For almost a year I’ve been dealing with the aftermath of finding out that people I know hate me. I had to look in their eyes and see nothing but rage and disgust at my very existence. It’s been difficult in a way that few things have been, in a way I wasn’t able to articulate until recently.
I hate someone, too. The man who raped me. The fact that he exists, that he is out there, somewhere, carefree and happy and free while I’m burdened with everything he did to me… it fills me with fury. I am disgusted by him, by what I know he’s capable of doing. The fact that he can still suck air into his lungs and be filled with life makes me want to retch because I can barely stand the thought that I am utterly helpless to stop him from hurting other people.
I’ve done the one thing I can– I reported him to the police. Hopefully when he hurts another girl, another woman, if she decides to go to the police there will be a report there saying you’re not alone, he’s done this before, he deserves to go to prison, and we can send him there.
I hate him. The world would be a better place if he weren’t in it.
It was hard looking into someone else’s face and seeing that feeling there, directed at me. To see hatred for everything I am as a person, everything I represent, flickering at me in their eyes. Wishing for my disappearance, my non-existence. Not that they want me dead exactly– just to have never existed in the first place.
It’s a different sort of hard than the banality of hatred I encounter almost daily. Lots of people think I’m uppity, or selfish, or a liar, or stupid, or fat, or unattractive– and have told me so, as loudly as they can manage through a keyboard. There are people out there who love to pick me apart or whip up angry, pitchfork-toting mobs. While occasionally frightening, and certainly disruptive, mostly it’s simply a matter of time before I can set it aside and not let if affect me. I don’t have to pick up any of their labels and carry them around with me. If someone calls me stupid, the only reaction that calls for is laughter. If they call me a liar, well– I know I’m telling the truth, and that’s all that really matters.

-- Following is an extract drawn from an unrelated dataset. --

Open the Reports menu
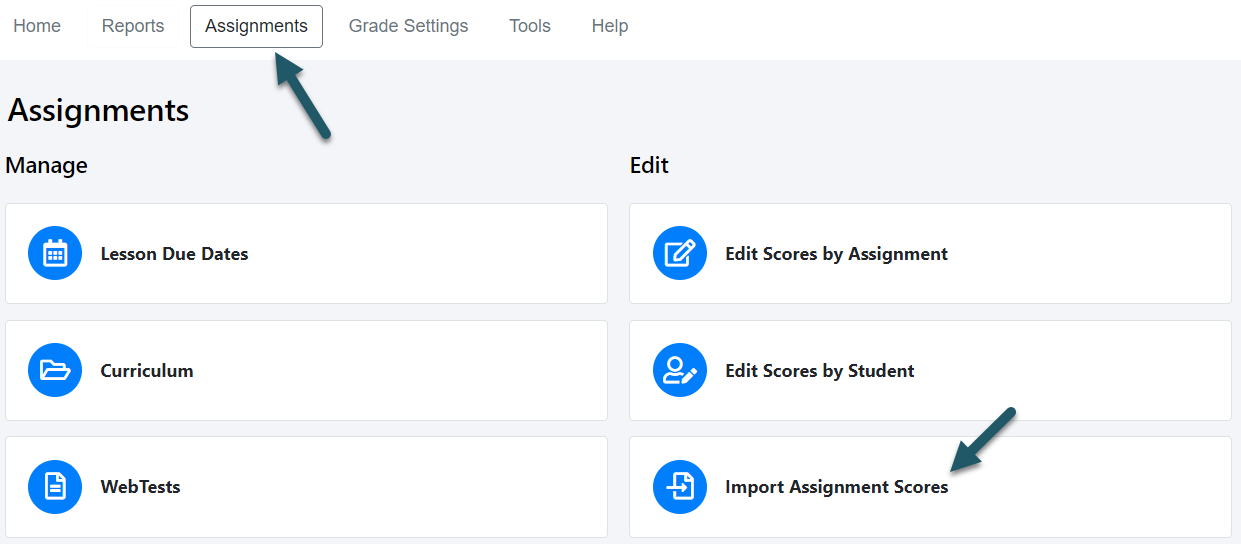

But when someone you know reacts to your presence in the room with loathing it’s not possible to just set it aside. It’s not some ridiculous accusation hurled in your direction over the internet for you to ignore and delete.

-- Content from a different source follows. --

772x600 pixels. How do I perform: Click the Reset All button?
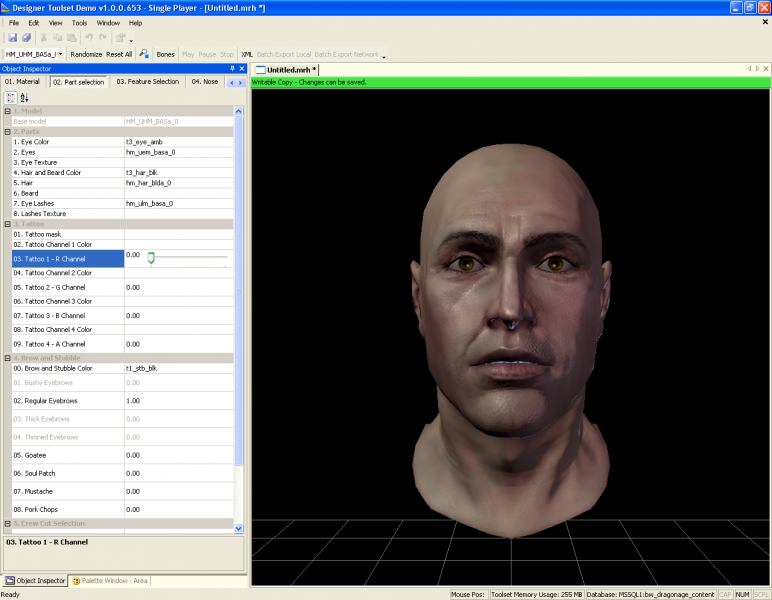pos(119,54)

If you’re a good, decent person, and someone looks at you like that, your automatic question is going to be what did I do? People typically have very good reasons for their hatred and disgust. I hate a rapist because of what he did to me, and what I’m afraid he’ll do to others. So, of course, the natural impulse will be to try to figure out what you could have possibly done to provoke that reaction.
When the answer is “you exist,” it’s devastating.
If you’re a good person, you want to try to fix whatever you’ve done, or change it. You want to undo whatever’s happened and earn their forgiveness– because irrational and bigoted loathing simply doesn’t make any emotional sense. You can objectively know that bigotry exists in the world and there’s not a whole lot you can do about it, individually, but then you encounter it in someone you care about and what you objectively know doesn’t matter as much as trying to do everything you can to make them stop hating you so much.
Queer people encounter this in our friends, our family, our churches, our communities. We can feel all the revulsion directed at us, and our reaction is so human. We want to fix it– and it’s not like we haven’t been told how. Lie to yourself, lie to us. Let us electrocute you. Take this mountain of shame and self-loathing and carry it on your back wherever you go. Never love anyone the way Christ loves the church or Jonathon loved David or Ruth loved Naomi. Deny every chance at romantic happiness. Never have a family.
Do it all alone, because we certainly won’t help you.
Many of us have tried. Many of us have died trying. I certainly tried for most of my life– and was somewhat good at it, too. Until the moment I realized that being queer makes me incandescently, buoyantly, happy. Until I met someone that didn’t force me to lie to him in order for us to be together– who finds as much joy in my queerness as I do. Until I discovered acceptance among my queer family in a way I’d never felt before. Until I discovered that I can feel pride in who I am and what I bring to the world as a queer person.
I had the chance to let my burden fall off my back and tumble away, and I will never go chasing it down. Not even if all the dishonesty and deceit and duplicity in the world could wipe away the disgust I see in their eyes. It’s just not worth it, however much their hatred hurts. I’m not going to stop existing to make anyone else more comfortable. I will not light myself on fire to keep you warm.
Love isn’t the thing that needs to change. Hate is.